On 30 April 2016, Rivas scored his first league goal for Orlando City, scoring a late equalizer in a 2–2 draw with New England Revolution. On 29 April 2017, Rivas scored his first goal of the season in a 2–1 victory over Colorado Rapids. On 17 May 2017, Rivas came into the match as a second-half substitute and scored Orlando City's lone goal to help the club to a 1–1 draw against SJ Earthquakes.

===New York Red Bulls===
On 3 January 2018, Rivas was traded to New York Red Bulls, along with teammate Tommy Redding, in exchange for Sacha Kljestan and $150,000 of Target Allocation Money. On 22 February 2018, Rivas made his debut for New York, coming on in the second half in a 1–1 draw against CD Olimpia in the first leg of the round of 16 match of the CONCACAF Champions League. On March 10, 2018, he scored two goals on his Red Bulls league debut in a 4–0 victory over Portland Timbers.

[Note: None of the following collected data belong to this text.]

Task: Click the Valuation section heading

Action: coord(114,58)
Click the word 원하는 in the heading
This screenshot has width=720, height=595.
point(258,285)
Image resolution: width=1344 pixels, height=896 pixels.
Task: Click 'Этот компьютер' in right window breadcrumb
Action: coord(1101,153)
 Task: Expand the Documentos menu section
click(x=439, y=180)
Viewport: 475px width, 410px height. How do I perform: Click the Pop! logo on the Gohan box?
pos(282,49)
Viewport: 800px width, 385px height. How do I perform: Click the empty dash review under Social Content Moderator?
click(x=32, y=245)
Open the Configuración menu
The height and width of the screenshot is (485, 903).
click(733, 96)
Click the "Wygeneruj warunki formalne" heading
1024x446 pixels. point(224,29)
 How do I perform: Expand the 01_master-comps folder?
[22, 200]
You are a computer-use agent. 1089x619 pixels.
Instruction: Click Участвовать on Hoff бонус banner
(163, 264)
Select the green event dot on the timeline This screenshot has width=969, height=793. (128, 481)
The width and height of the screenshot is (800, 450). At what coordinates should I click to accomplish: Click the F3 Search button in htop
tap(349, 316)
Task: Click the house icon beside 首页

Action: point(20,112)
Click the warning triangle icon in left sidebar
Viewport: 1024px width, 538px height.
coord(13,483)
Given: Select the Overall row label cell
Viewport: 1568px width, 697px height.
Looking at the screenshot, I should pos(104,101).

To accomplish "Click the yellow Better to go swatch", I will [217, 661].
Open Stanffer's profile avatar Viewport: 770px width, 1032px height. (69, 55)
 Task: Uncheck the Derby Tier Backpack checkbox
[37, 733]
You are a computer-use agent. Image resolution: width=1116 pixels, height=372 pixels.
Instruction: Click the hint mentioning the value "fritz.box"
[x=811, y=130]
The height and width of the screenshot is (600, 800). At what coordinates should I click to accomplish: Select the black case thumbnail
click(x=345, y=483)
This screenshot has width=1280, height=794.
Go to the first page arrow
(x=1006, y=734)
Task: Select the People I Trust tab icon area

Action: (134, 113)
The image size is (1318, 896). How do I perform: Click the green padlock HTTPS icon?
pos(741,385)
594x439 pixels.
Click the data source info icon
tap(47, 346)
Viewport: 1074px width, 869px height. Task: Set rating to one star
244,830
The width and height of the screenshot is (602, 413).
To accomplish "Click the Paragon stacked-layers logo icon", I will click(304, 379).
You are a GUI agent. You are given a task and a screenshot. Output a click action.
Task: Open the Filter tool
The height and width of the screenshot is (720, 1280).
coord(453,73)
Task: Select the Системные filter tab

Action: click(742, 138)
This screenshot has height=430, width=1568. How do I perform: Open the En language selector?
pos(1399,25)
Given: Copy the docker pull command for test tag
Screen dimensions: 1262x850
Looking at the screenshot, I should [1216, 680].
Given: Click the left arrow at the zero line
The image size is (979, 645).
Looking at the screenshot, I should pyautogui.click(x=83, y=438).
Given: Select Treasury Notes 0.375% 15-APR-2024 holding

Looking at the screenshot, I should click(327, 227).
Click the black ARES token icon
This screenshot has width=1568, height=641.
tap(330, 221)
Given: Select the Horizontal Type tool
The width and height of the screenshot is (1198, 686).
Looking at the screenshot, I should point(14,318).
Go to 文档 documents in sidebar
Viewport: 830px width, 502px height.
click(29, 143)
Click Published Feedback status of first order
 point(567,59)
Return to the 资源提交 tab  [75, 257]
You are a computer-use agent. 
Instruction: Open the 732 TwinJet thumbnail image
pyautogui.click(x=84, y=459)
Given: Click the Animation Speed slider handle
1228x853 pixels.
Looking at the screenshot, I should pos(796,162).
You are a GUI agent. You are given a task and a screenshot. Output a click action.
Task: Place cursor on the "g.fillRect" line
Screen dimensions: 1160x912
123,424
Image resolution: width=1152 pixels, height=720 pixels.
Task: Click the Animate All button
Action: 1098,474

During the season Rivas was loaned to New York affiliate side New York Red Bulls II, and on May 27, 2018, he scored his first goal for the side in a 4–1 victory over Indy Eleven.

On 9 July 2018, Rivas was loaned to Atlético Nacional for the remainder of 2018.

Rivas was released by New York in December 2018.

===Hapoel Ra'anana===
On 25 July 2019, Rivas joined Hapoel Ra'anana A.F.C. for their 2019–2020 season on a free transfer.

==Career statistics==

Club: Season; League; League Cup; Domestic Cup; International; Total
Apps: Goals; Apps; Goals; Apps; Goals; Apps; Goals; Apps; Goals
Once Caldas: 2012; 10; 0; 5; 2; 0; 0; 0; 0; 15; 2
2013: 0; 0; 6; 0; 0; 0; 0; 0; 6; 0
Total: 10; 0; 11; 2; 0; 0; 0; 0; 21; 2
Deportivo Cali: 2013; 7; 1; 2; 1; 0; 0; 0; 0; 9; 2
2014: 29; 12; 4; 0; 0; 0; 9; 3; 42; 15
Total: 36; 13; 6; 1; 0; 0; 9; 3; 51; 17
Orlando City: 2015; 27; 0; 0; 0; 2; 4; 0; 0; 29; 4
2016: 21; 3; 0; 0; 1; 0; 0; 0; 22; 3
2017: 30; 5; 0; 0; 1; 0; 0; 0; 31; 5
Total: 78; 8; 0; 0; 4; 4; 0; 0; 82; 12
New York Red Bulls: 2018; 5; 2; 0; 0; 1; 0; 4; 0; 10; 2
New York Red Bulls II(loan): 2018; 3; 1; 0; 0; 0; 0; 0; 0; 3; 1
Career total: 132; 24; 17; 3; 5; 4; 13; 3; 167; 34

==Personal==
Rivas holds a U.S. green card which qualifies him as a domestic player for MLS roster purposes.